The budget describes the changes as a way to achieve tax fairness by making wealthier Canadians pay more. Finance Canada estimates the changes will affect about 40,000 individuals, but not everyone agrees that this tax change will only affect the wealthiest.

“I think that’s far from what we’re seeing in reality right now. Anybody with a family cottage that they’ve had for decades is being impacted,” said Tyler Da Costa, a realtor at Cottage Vacations Real Estate Brokerage Inc., which deals with cottage properties in Ontario, including in the Muskoka, Parry Sound, Haliburton, Simcoe and Kawarthas regions.

“Many of these properties that have been around for three, four or five decades in the family, and have been passed on to the next generation, they have a very, very minimal cost basis, and most of these assets are worth a million dollars. So you know, they’re now being exposed to huge capital gains.”

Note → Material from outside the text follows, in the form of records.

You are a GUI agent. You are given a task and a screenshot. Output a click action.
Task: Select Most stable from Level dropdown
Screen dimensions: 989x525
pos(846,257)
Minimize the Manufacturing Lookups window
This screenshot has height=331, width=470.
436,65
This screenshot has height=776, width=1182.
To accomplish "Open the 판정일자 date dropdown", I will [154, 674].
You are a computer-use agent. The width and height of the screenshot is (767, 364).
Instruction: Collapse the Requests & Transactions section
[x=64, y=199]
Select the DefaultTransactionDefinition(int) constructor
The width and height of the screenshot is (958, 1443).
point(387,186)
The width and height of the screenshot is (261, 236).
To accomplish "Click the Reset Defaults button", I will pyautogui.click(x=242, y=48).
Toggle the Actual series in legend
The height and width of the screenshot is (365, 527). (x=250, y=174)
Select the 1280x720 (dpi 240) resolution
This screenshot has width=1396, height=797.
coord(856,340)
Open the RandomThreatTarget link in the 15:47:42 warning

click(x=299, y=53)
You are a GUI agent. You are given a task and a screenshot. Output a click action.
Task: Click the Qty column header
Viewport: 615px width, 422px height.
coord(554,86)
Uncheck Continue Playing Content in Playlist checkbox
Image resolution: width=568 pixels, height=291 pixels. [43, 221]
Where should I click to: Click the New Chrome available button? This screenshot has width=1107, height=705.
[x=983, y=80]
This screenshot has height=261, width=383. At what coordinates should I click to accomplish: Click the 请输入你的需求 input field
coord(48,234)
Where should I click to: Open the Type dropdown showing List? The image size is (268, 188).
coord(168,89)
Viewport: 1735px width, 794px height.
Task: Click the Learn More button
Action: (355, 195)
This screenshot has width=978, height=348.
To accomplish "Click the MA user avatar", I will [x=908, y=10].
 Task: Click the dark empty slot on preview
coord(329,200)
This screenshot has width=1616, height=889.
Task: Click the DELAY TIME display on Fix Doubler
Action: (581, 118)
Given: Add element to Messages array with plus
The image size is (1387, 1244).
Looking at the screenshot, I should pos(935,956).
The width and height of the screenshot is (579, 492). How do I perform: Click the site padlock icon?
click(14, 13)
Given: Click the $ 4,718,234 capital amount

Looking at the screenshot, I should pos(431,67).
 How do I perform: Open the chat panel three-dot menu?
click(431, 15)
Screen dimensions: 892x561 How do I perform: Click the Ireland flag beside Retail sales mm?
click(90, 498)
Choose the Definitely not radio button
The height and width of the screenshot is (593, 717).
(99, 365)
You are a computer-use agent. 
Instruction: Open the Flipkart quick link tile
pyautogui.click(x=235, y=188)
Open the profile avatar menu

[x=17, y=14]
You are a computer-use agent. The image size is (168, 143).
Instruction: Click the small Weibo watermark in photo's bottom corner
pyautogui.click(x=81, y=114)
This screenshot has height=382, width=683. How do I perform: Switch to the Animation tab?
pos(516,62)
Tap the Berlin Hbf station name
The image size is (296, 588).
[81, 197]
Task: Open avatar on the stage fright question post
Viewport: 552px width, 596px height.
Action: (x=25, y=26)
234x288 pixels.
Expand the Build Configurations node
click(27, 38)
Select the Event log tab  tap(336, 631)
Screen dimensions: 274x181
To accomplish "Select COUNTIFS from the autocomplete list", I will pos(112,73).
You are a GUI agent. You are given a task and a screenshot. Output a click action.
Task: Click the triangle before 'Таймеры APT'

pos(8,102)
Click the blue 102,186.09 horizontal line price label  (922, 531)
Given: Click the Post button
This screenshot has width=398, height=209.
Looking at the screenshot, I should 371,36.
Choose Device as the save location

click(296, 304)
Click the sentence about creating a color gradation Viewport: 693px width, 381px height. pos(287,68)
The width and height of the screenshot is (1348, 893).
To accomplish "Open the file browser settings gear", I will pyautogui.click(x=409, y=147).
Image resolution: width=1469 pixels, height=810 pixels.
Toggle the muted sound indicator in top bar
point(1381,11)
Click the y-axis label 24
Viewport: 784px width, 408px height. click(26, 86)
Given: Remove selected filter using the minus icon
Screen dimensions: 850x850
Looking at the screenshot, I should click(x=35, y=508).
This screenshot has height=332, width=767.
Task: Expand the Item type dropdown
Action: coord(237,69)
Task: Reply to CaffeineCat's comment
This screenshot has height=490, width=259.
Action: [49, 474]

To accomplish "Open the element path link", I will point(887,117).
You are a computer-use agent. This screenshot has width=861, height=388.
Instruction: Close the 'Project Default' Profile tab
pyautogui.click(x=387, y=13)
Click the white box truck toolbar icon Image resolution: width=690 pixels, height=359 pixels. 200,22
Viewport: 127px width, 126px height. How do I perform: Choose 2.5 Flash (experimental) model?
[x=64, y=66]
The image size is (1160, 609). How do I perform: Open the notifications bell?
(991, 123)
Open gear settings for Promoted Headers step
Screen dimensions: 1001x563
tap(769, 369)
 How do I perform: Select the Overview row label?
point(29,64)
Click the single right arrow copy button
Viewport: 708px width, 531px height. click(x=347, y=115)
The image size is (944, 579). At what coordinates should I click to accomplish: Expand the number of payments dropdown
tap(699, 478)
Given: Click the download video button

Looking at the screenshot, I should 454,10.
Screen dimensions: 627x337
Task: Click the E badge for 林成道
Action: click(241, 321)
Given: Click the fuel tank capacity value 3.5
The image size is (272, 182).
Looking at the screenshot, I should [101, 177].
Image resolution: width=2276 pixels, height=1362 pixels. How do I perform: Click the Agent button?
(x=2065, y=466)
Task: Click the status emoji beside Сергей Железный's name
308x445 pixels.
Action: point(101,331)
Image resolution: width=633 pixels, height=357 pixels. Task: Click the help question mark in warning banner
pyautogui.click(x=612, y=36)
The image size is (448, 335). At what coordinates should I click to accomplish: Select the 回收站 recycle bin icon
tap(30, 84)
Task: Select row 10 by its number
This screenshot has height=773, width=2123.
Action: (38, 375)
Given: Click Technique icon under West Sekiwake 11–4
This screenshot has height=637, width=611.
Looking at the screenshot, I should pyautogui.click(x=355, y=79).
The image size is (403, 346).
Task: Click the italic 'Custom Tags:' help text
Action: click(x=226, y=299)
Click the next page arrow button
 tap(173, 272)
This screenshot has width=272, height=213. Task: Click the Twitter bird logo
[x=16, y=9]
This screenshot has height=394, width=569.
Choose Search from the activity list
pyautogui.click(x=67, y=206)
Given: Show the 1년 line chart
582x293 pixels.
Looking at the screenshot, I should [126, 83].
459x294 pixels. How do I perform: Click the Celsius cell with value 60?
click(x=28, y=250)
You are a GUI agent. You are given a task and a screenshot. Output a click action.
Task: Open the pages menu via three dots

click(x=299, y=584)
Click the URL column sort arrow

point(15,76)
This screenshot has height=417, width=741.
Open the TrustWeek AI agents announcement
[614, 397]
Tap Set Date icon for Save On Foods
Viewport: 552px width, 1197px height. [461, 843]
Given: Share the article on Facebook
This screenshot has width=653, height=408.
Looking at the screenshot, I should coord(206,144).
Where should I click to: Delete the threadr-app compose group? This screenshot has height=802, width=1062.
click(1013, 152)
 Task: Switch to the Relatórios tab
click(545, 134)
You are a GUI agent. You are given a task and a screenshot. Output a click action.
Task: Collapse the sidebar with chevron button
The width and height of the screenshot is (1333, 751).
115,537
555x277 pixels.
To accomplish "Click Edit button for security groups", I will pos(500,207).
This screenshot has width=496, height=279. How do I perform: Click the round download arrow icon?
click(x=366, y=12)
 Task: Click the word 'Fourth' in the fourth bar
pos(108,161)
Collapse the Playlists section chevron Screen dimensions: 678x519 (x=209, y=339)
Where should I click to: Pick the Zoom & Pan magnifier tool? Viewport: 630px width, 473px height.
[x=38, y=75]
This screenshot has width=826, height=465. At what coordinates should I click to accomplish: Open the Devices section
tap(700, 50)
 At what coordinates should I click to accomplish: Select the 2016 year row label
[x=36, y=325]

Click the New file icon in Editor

Own a cottage or investment property? Here’s how to navigate the new capital gains tax changes

Mr. Da Costa said that the announced tax change is prompting sellers to change strategies, with some opting to lower their asking prices in a bid to close a sale before the rule changes.

In addition, buyers are now looking at the rush to close sales as a bargaining tool, Mr. Da Costa said. He said he closed a deal with a buyer this week who calculated the rough numbers on what the capital-gains taxes would be for the seller before and after the tax change as a way of negotiating a better deal.

“It’s a really good position, as a buyer, to approach an owner in Muskoka, or anywhere, if those gains are significantly large,” said David Bemmann, senior vice-president and broker at Sotheby’s International Realty Canada.

Brian Ernewein, a senior adviser at KPMG, said there are multiple options to consider when it comes to the sale of a secondary property, such as whether to sell earlier or sell to someone in the family.

Middle-class Canadians could be hit by increases to capital gains tax. Here’s how to prepare

“It’s all a very tough decision. I mean, a personal decision when you’re talking about something like your cottage, but also a tough financial decision as to whether to prepay tax today that you hadn’t figured on incurring versus a possibly even higher tax bill a year or two further down the road.”

Mr. Bemmann said it is best to stay calm and seek the advice of realtors and tax experts.

“The worst thing you want to do is panic and take an offer that you just never thought you’d take.”